コラム 「私には無理!」は本当に謙遜?職場やコミュニティで孤立を招く、無意識の危険なNGワード~その1~

半ニートから高額所得者まで、常識人から異世界に住む人々まで、幅広い層が飲みに来る下北沢を中心に「一人飲み歴10年以上」の、きたざわ御神酒(おみき)(目下、自粛中)です。

コロナ禍により、仕事の仕方が根本的に変化する流れになっている……という方、多いと思います。リモートワークの導入で、ちょっとした確認事項でも相手がつかまらないとわからなかったり、雇用そのものが不安定になったり……。また、衛生面の問題を含め、これまで人間の行っていた仕事でも、機械が代行できるならばシフトで……という方向性も加速している気がします。今現在、収入の苦労が無い方でも「今後、私は継続した収入を得られるだろうか?」と漠然とした不安をお持ちの方も多いでしょう。

仕事上、誰かを切らなければならない、という場面が、今後そこかしこで出て来る事が予想されます。職場に行けば仕事があって、必要な事をなんとなくでもこなしていれば収入が保証される……という時代は、続かないかもしれません。

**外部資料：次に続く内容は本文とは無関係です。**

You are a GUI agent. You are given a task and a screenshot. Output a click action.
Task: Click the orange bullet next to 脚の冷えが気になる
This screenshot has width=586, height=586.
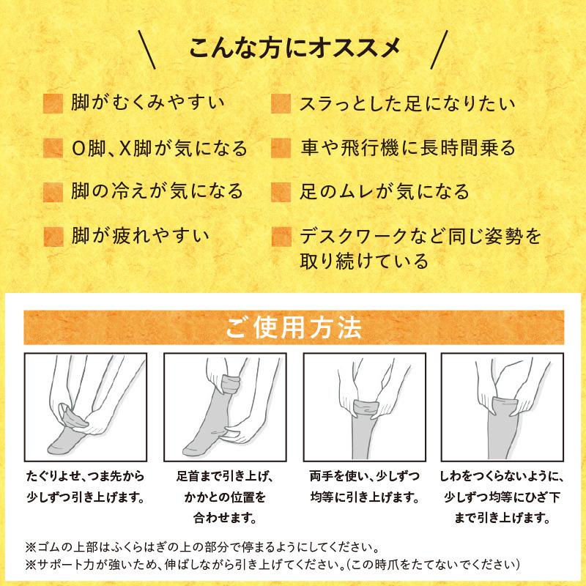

そこで今回は、職場やコミュニティで「孤立を招くNGワード」について考えてみたいと思います。よくある例で、かつ、本人は無意識で発しているという言葉も多いので、自分がうっかり言っていないか、チェックしてみてください。

これまでの連載:https://suits-woman.jp/column/saketoitata/

「働きたくない人」「使えない人」認定される「うっかりNGワード」

筆者の仕事はフリーランスですが、全く一人で仕事をしているわけではありません。同じ媒体や企画の中でお互いに仕事を割り振って……という事はありますし、
プライベートでも、長い一人飲み歴の間に、いろいろなジャンル・タイプの人と、飲み会やらお祝い事やら好きなお店のイベントやらのために共同作業をしてきました。

そうした中で「あ、この人、この場に参加だけはしておきたいけど、自分が働くのはめんどくさいのね」と、相手の何気ない一言で失望する、という経験を何度かしました。

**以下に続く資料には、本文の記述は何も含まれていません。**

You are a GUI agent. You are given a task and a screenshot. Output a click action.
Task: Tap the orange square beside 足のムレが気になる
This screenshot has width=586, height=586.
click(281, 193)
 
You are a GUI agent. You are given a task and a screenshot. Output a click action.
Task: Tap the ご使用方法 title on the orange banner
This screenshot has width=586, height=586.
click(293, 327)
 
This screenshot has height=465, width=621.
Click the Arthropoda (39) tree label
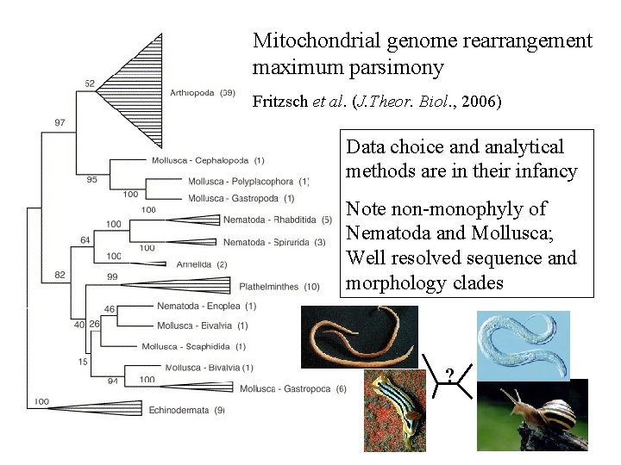(x=203, y=93)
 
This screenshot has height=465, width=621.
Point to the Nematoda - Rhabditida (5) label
(x=277, y=220)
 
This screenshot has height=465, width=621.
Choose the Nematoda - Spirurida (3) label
(x=273, y=242)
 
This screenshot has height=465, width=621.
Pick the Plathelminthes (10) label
(x=280, y=287)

そのタイプの人が一様に、そして本人はたぶん無意識に発する言葉が
「私が?」「俺が?」などの【一人称+疑問形】です。

相対的にさほど大変な仕事でもない事を割り振られた時、この手の言葉を反射のように漏らす人は一定数存在します。本人も無意識に漏らすこの手の言葉に内包されている感情は「自分にそんなめんどくさい作業を割り振るの?本気で?」で、その感情が周囲に駄々洩れなのです。たった一言で、周囲から「この人、やる気ない」または「使えない」認定される、大変危険なNGワードです。

共同作業のリーダーなど中心的な役割を、周囲の人望や能力への期待で頼まれてしまった場合のみは例外ですが、(そういう時にこのセリフを言う人は、シャイ、もしくは自己主張が強いだけで、ちゃんと働く)
特段大変な仕事を頼まれたわけでもないのにこのセリフを言う人は、その後あちこちで、さりげなくみそっかす認定されます。その人より大役を担う人達の間では「○○さんに『私が?』って言われた時、『せめてそのくらいやれよ!』って思っちゃった」「全部、人にやってもらうつもり?」などと、怒りを買う事すらあります。

でも、大人同士の集団では、本人に注意するような親切なおせっかいは、そうそういないのです。

「私が?」「俺が?」発言が、実は確信犯で、「しめしめ、みそっかす扱いになれた」と、その人の尺度での実利を喜ぶケースもあるかもしれませんが、いつまで、どこまでそれで通用するのか、今後の社会ではかなり厳しい気がします。